Seed Linkage has merged sequences from 25 MCs to produce 15 of the 263 disambiguated RCs. This is unlikely to be explained by mixing of unrelated proteins since all alignments are required to surpass a 10-10 E-value cutoff. From these 15 RCs, 12 result from the merging of all elements of the involved MCs. As an example, the neighbor joining (NJ) tree for the sequences present in RC1219 is shown in Figure 9a, wherein three MCs plus two additional sequences have been grouped. Moreover, the three remaining merged clusters represent exclusive cases also illustrated in Figure 9: RC254 has mixed all sequences from MC117 (size 9) together with one sequence from MC118 (size 2), the other sequence from MC118 has not built a cluster when used as Seed (represented on Figure 9b as a dashed branch). Note that, when used as Seed, sequence gi7293823 (MC118) was able to gather 5 out of 7 sequences from MC118 (labeled with asterisks in Figure 9b), what is the likely reason for all sequences being merged in RC254. In Figure 9c it is shown the merging of all sequences from MC248, divided in two main branches, with one sequence (gi7297676) from MC249 (size 3), closely placed between them. The two remaining sequences from MC249 have built a duplet with each other (represented as the dashed branch) and none of them included gi7297676 when they used as Seed. The last case of partial merging of clusters occurred for RC12 that merged all sequences from MC4 with four out of five sequences from MC2, while the remaining sequence from MC2, that was not included in RC12, has built the RC11 by recruiting two additional sequences. All these examples illustrate the consistence of clusters generated by Single Linkage that merge proteins judged as distantly related by manual curation.
Figure 9. Neighbor joining trees of merged clusters. (a) Rebuilt Cluster RC1219 merges completely the three manually curated clusters MC96, MC98 and MC297 (represented in brackets) and additional sequences. (b) RC524 merges partially the clusters MC117 and MC118 and the remaining sequence from MC118 (C14F5.4, represented in the tree as the dashed branch), forms a singlet when used as Seed. When used as Seed, sequence gi72933828 gathers five sequences from MC117 (assigned by asterisks). (c) RC 1171 merges all sequences from MC248 with one sequence from MC 249. It is also represented the cluster RC1176, rebuilt by the remaining two sequences from MC249 (dashed branches). (d) RC12 gathers sequences from MC2 and MC4 have been merged. However, the remaining sequence from MC 2 (gi7296517) has formed the RC11 together with two additional sequences (not associated to the MC brackets).

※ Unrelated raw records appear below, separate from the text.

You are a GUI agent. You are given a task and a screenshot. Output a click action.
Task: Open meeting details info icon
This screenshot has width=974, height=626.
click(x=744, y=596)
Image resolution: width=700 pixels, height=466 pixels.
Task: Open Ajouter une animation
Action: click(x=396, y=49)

Comparison to MultiParanoid approach
We compared our approach to another method, MultiParanoid, that has been shown to be very efficient in defining inparalog and ortholog clusters among multiple proteomes . The result of the comparison of Seed Linkage versus MultiParanoid using the manually curated clusters as reference is shown in Table 1. While MultiParanoid produces a slightly reduced number of clusters (214) as compared to the manual curation (221), Seed Linkage produced 263 RC. This might indicate that Seed Linkage is more stringent for propagating information between clustered sequences since Seed Linkage yielded a larger number of clusters (59 clusters are a subset of the manual ones and 15 MC are split into distinct RC). Furthermore, Seed Linkage has rebuilt clusters with a larger number of seed sequences, since the number of singlets is rather small (only 38 against 179) as compared to MultiParanoid. Addition of sequences not included in curation was not restricted to Seed Linkage given that MultiParanoid presented a compatible number. As mentioned above, 153 of them provide evidence of being appropriately gathered as judged by the criteria used during curation – detection of over two TM domains. Agreement with manual curation seems weak at first glance, since only 13 RC are a perfect match as compared to 132 MultiParanoid clusters; however, in 100 RC all additional sequences display over two TM domains, thus 113 RC compare better with these 132 MultiParanoid clusters.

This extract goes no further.